Présentation de Cécile Renouard, Religieuse de l’Assomption, Professeure de Philosophie au Centre Sèvres - Facultés jésuites de Paris, Directrice du programme de recherche « CODEV - Entreprises et développement», de l’Institut ESSEC Iréné, dans le cadre des Ateliers du Shift du 10 novembre 2015, lors de la table ronde « La contribution de l’Encyclique du Pape à la COP21 »
2. Laudato si’
1 – Ce qui se passe dans notre maison
2 – L’Evangile de la Création
3 - La racine humaine de la crise écologique
4 – Une écologie intégrale
5 – Quelques lignes d’orientation et d’action
6 – Education et spiritualités écologiques
3. Science sans conscience…
« L’immense progrès technologique n’a pas été
accompagné d’un développement de l’être humain en
responsabilité, en valeurs, en conscience.

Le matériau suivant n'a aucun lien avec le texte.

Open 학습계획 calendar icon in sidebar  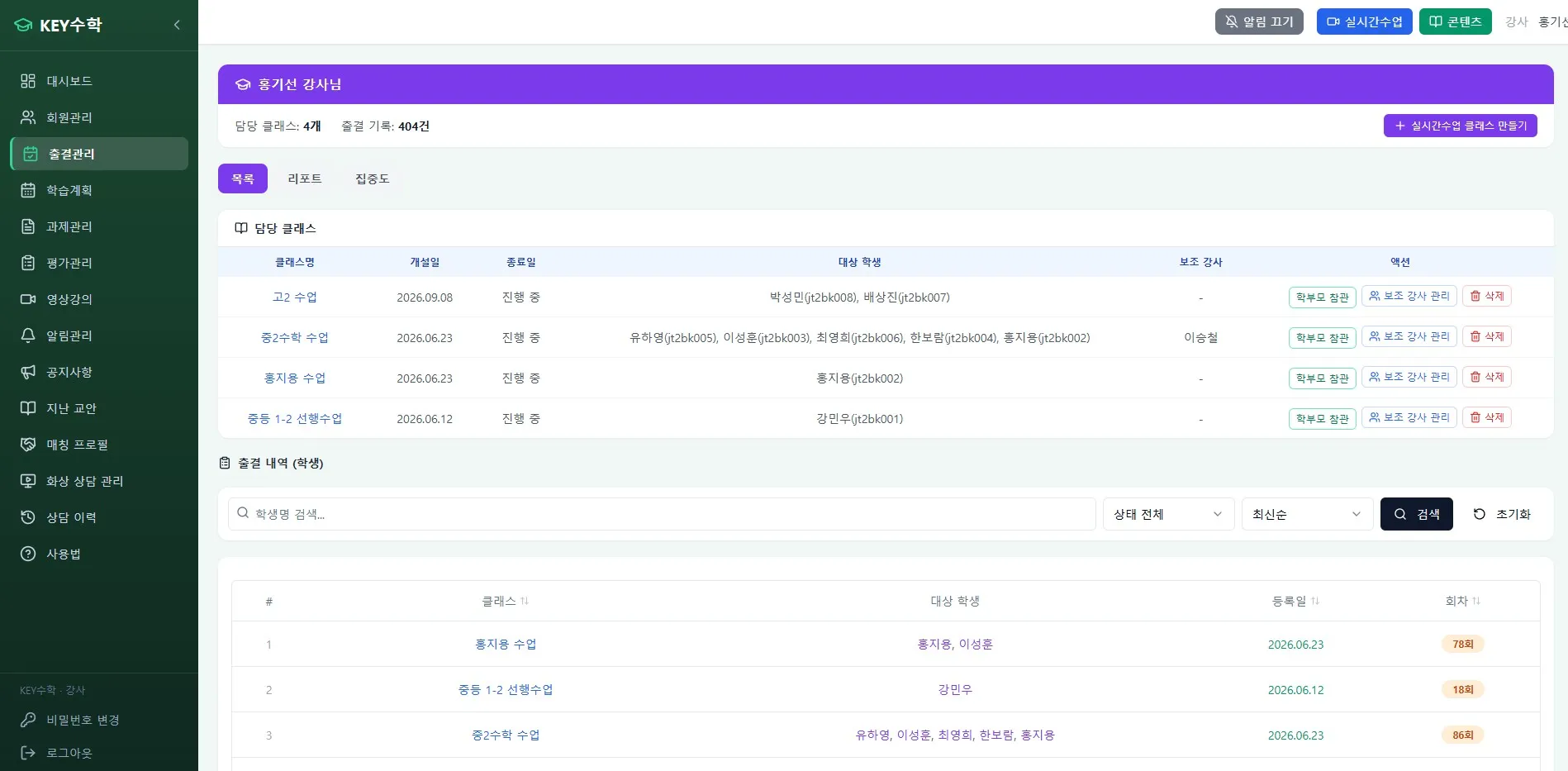tap(28, 190)
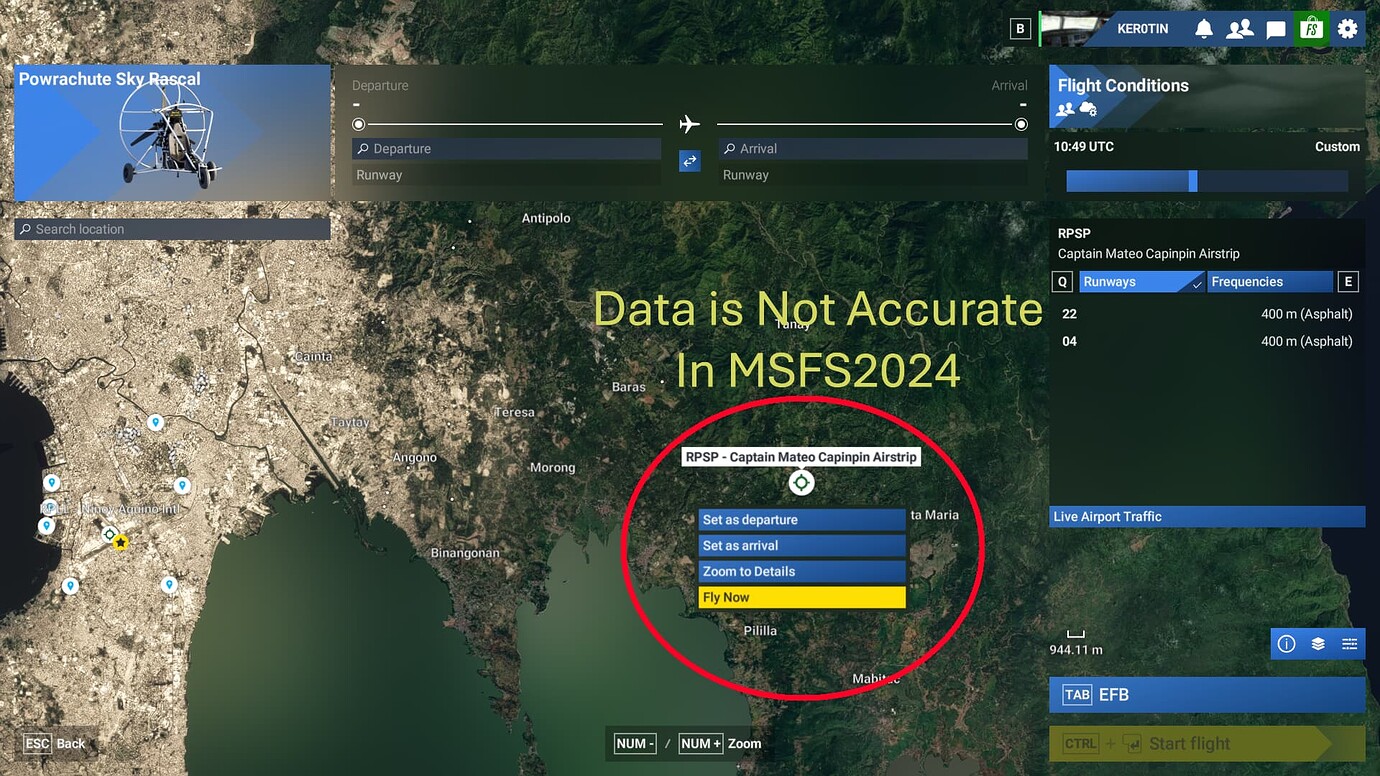Screen dimensions: 1380x776
Task: Select the Arrival endpoint radio circle
Action: point(1020,124)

Chaque époque
tend à développer peu d’auto-conscience de ses propres
limites… L’être humain n’est pas pleinement autonome.
Sa liberté est affectée quand elle se livre aux forces
aveugles de l’inconscient, des nécessités immédiates, de
l’égoïsme, de la violence. En ce sens, l’homme est nu,
exposé à son propre pouvoir toujours grandissant, sans
avoir les éléments pour le contrôler. Il peut disposer de
mécanismes superficiels, mais nous pouvons affirmer
qu’il lui manque aujourd’hui une éthique solide, une
culture et une spiritualité qui le limitent réellement et le
contiennent dans une abnégation lucide. » (105)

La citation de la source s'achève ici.